> **PASSAGE GIVEN**:
--- start ---

Maybe take it with extreme flexibility as I have seen O gauge track with 27", 36", 48",60", and 72" curve diameters.


----------



## Conductorjoe (Dec 1, 2011)

N scale would be best for that. However the 9 3/4 " radius is half. It takes 20" or more to turn it around. Most locos and cars will not make it around that small of a curve. Best is at least 2' to be able to use 11" radius. That is for running contiuous loop.
Can you go with a 2' wide section at each end to turn it around?

Only other option would be a switching yard or point to point with no continious loop.
You can always go with Z scale which is smaller but are limited in products.

Hope that helps


----------



## Conductorjoe (Dec 1, 2011)

Here is a pic from my layout. The loop that goes under is an 11" radius on 2' of space to give you an idea of what it looks like.
There are other pics on my link below if you havent seen them yet. the bridge over the door narrows to 1' in that span.


----------



## T-Man (May 16, 2008)

--- end ---

Could you repeat the model railroad thread word for word, from "There are other" to "(May 16, 2008)"?

> **DATA SUPPLIED**:

--- start ---

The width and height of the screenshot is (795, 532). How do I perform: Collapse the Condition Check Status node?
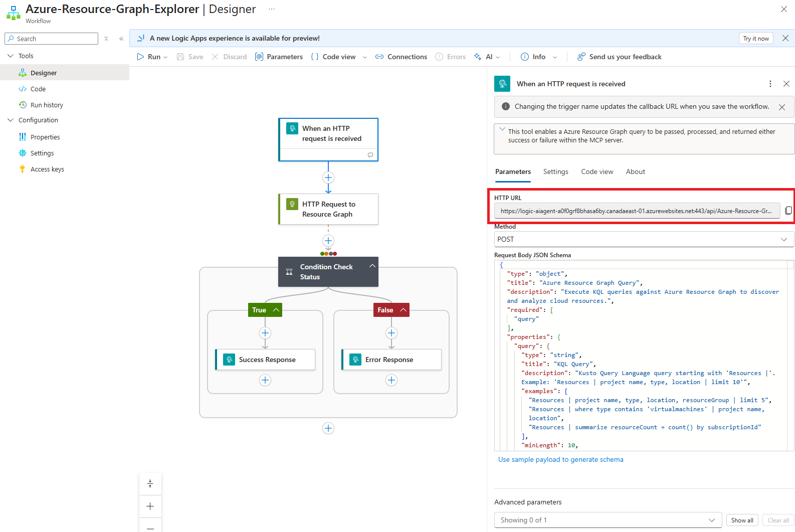pos(372,266)
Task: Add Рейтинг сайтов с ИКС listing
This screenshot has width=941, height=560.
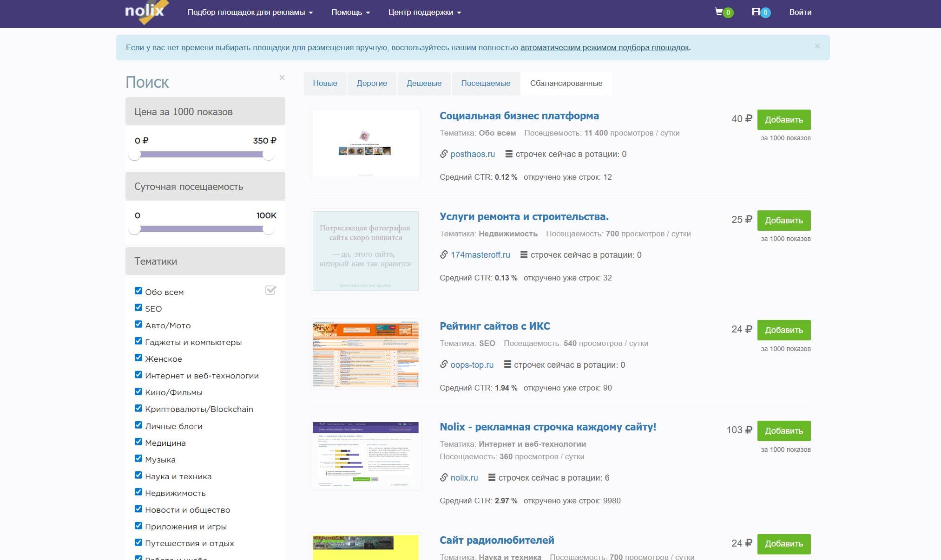Action: (x=783, y=330)
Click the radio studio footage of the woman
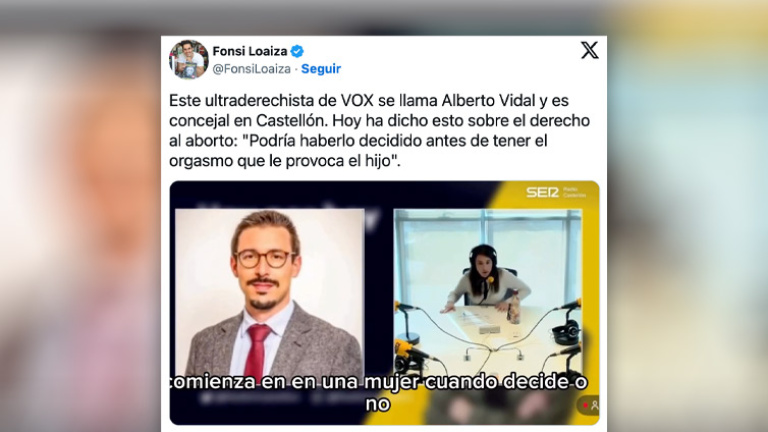 point(488,294)
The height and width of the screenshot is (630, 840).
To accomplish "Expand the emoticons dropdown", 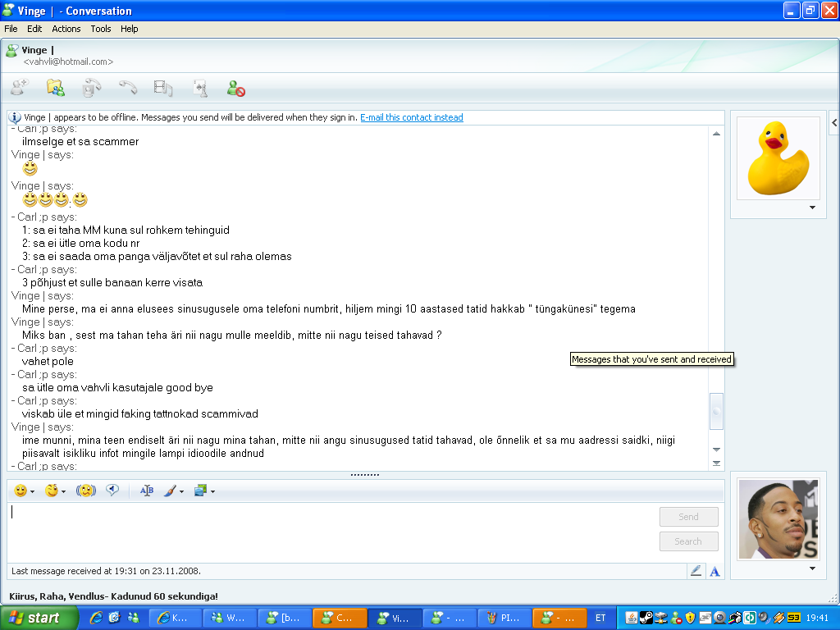I will 33,491.
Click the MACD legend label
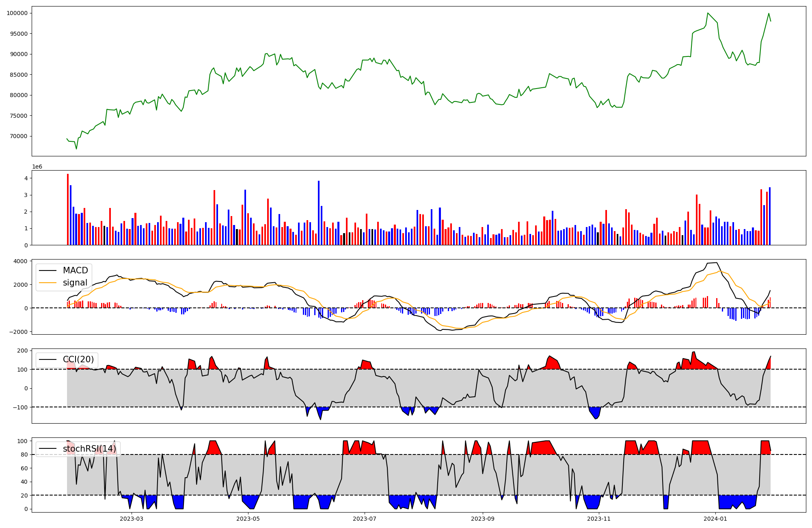This screenshot has width=812, height=528. [75, 270]
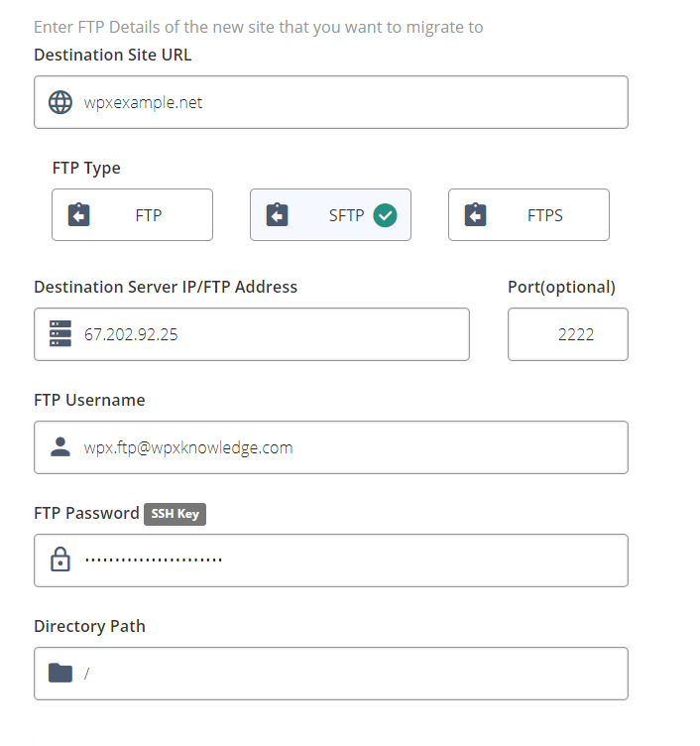This screenshot has height=746, width=700.
Task: Choose the FTPS connection type
Action: 528,215
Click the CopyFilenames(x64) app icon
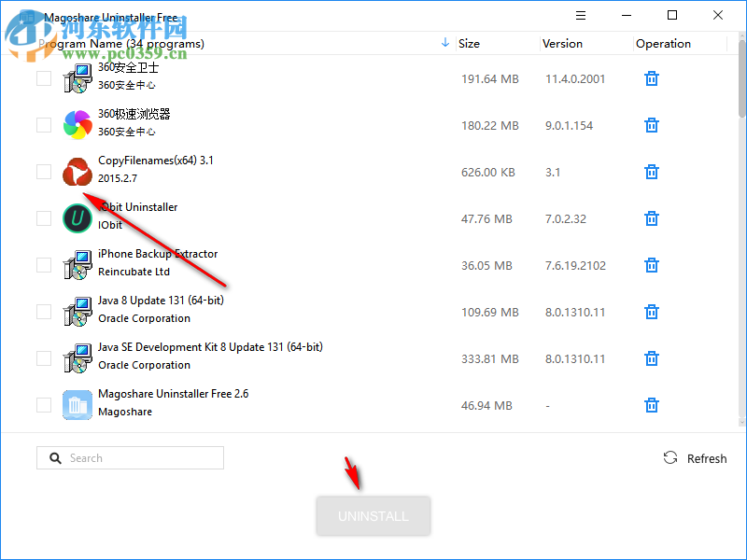 pos(77,172)
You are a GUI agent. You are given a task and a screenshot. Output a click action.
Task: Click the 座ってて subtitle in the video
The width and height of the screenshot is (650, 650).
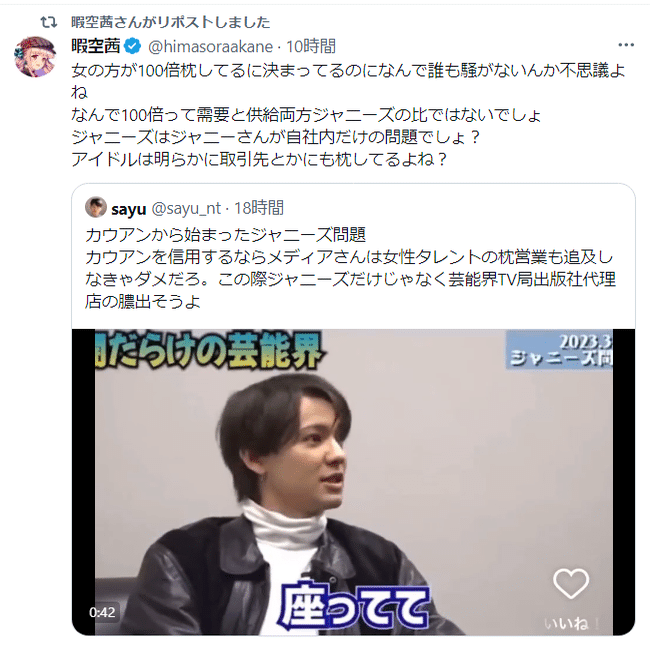point(353,608)
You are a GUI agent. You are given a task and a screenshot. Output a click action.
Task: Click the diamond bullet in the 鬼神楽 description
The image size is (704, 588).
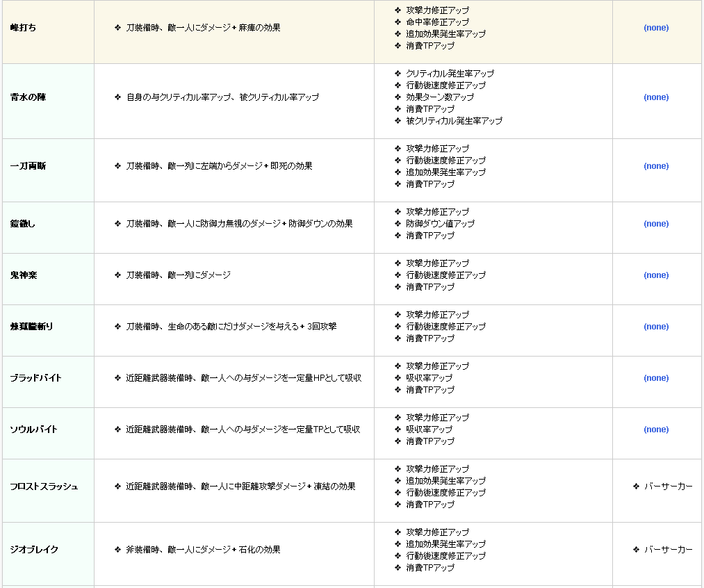117,275
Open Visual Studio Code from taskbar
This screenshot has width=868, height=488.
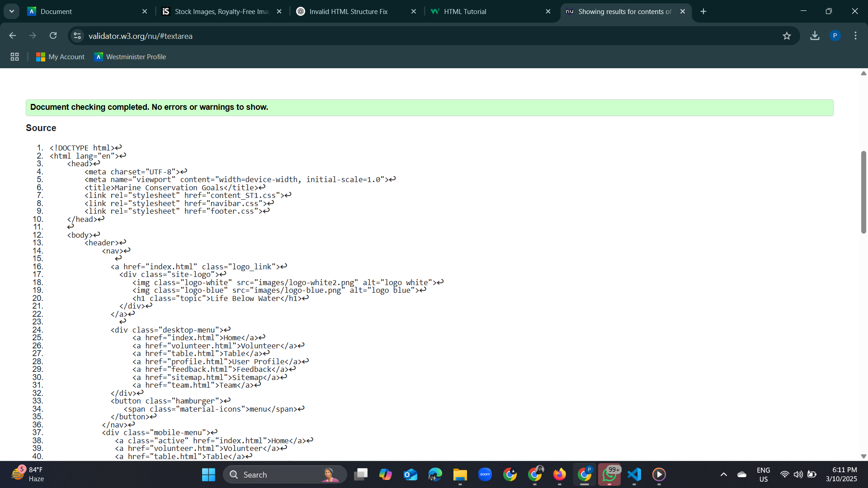coord(634,474)
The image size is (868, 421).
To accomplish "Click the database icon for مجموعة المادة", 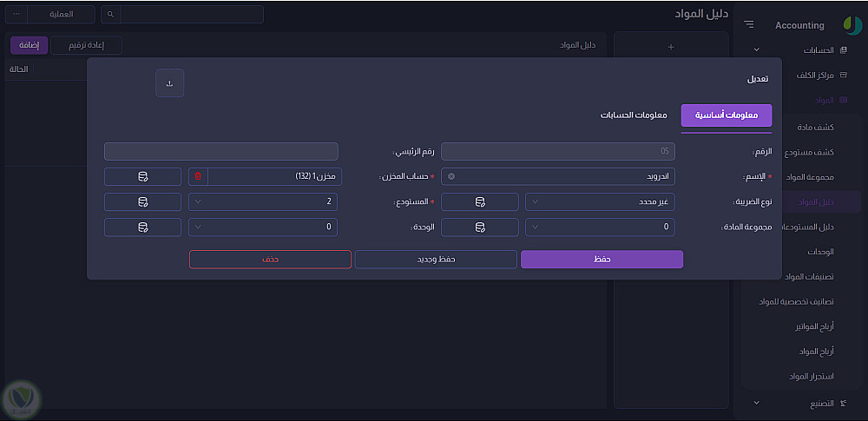I will click(x=480, y=227).
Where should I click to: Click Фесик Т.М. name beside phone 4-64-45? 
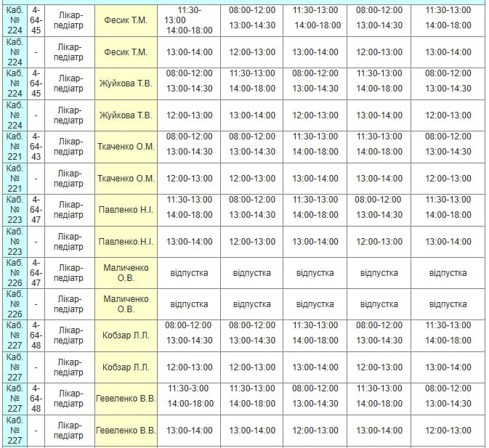(126, 20)
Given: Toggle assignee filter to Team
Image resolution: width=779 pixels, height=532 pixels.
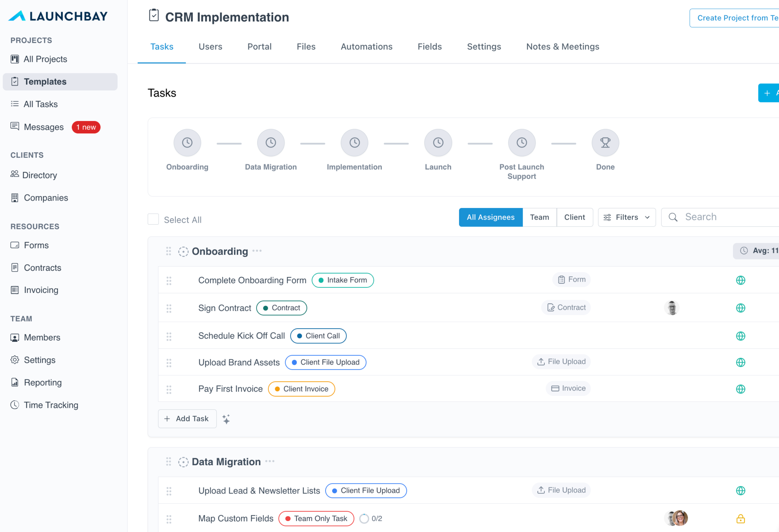Looking at the screenshot, I should pyautogui.click(x=539, y=217).
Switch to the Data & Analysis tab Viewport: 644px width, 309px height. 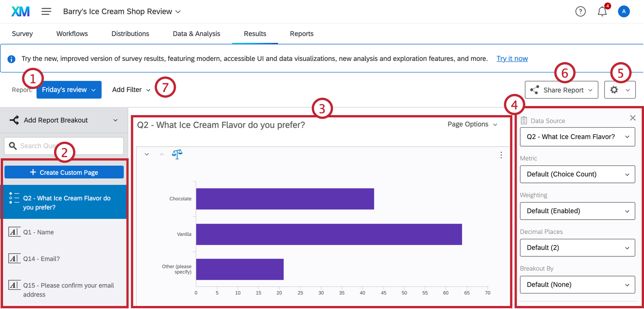tap(196, 34)
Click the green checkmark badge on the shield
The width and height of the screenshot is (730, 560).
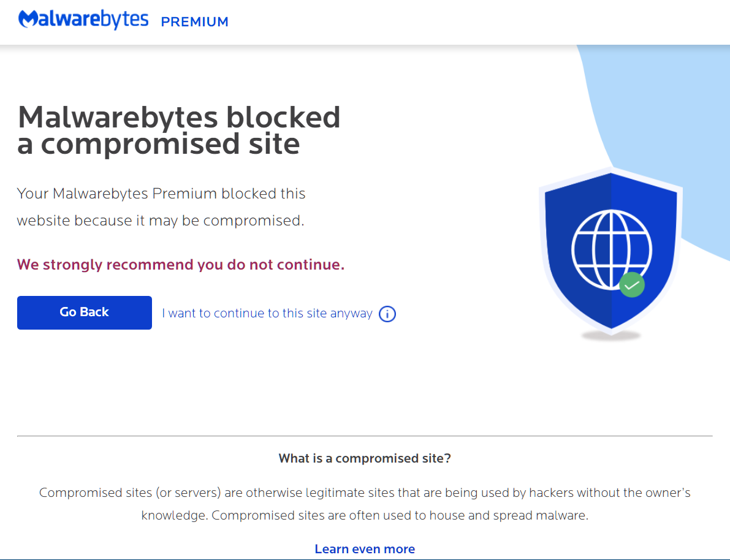click(631, 285)
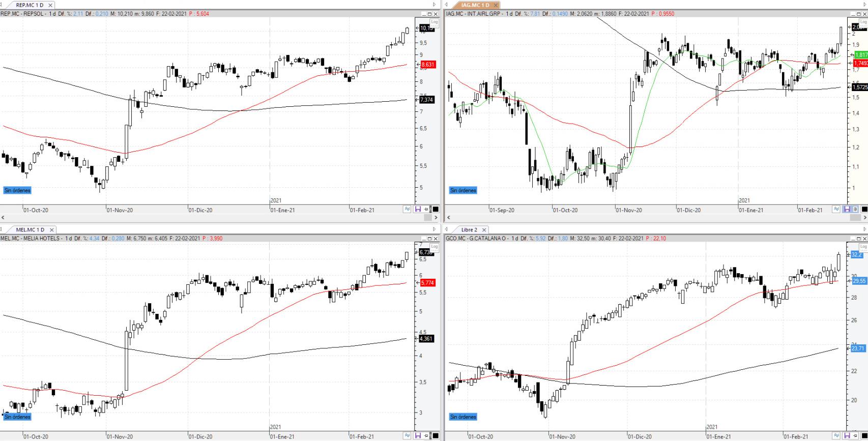Click 'Sin órdenes' button on Repsol chart
The height and width of the screenshot is (441, 868).
click(17, 190)
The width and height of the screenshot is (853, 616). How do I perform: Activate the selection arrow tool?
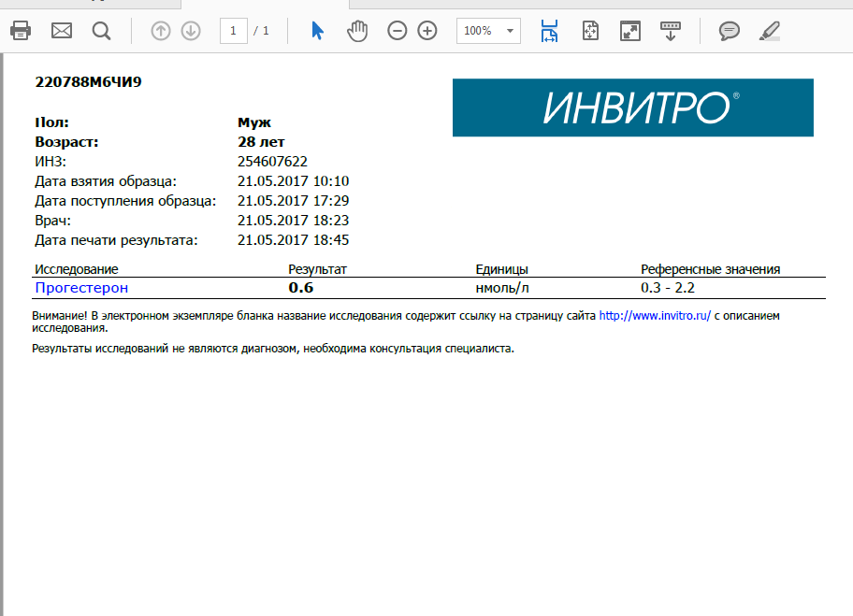317,31
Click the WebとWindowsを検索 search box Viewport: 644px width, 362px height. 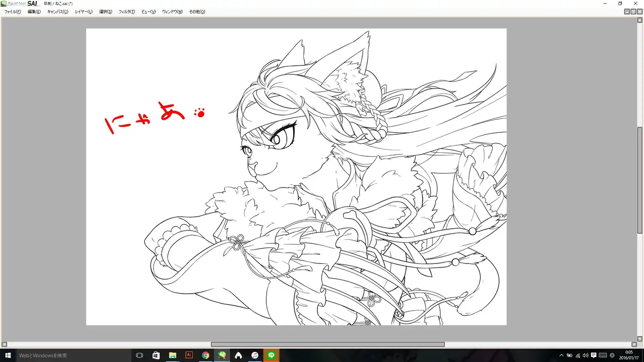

--- end ---

> **RESULT**:
There are other pics on my link below if you havent seen them yet. the bridge over the door narrows to 1' in that span.


----------



## T-Man (May 16, 2008)